--- Problem to solve ---
Filter this material down to the lines that hold "agent", copying each one.

--- Excerpted data ---
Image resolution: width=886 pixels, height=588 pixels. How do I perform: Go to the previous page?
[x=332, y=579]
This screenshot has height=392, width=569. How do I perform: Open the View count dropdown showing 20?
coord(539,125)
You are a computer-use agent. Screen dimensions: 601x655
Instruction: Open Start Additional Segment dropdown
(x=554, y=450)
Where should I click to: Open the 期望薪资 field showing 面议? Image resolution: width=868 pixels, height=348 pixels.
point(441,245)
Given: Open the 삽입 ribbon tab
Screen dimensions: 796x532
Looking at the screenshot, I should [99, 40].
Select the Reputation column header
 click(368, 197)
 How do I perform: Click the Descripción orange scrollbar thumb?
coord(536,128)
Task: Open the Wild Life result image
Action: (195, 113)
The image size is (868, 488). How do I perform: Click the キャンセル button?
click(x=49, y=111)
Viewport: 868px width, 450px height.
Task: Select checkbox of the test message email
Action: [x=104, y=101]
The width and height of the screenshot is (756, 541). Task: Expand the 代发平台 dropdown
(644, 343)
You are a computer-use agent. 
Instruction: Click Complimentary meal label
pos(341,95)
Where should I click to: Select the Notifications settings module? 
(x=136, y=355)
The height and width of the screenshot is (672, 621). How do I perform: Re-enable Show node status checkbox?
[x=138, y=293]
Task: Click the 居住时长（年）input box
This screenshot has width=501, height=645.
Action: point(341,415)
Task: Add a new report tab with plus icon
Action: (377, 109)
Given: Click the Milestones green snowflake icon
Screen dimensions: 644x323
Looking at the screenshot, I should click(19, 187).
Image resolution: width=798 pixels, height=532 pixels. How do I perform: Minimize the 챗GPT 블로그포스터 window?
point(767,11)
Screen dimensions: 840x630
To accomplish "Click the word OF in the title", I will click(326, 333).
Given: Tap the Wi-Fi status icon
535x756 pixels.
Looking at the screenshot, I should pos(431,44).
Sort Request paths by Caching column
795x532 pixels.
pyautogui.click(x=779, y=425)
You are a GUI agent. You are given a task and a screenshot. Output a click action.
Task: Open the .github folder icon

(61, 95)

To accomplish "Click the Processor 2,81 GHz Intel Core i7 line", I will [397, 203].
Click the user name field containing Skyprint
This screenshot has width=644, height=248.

--- Solution for this problem ---
You are a computer-use agent. Screen dimensions: 601x655
You are a computer-use agent. 
You are a GUI agent. You are given a task and a screenshot. Output a click action.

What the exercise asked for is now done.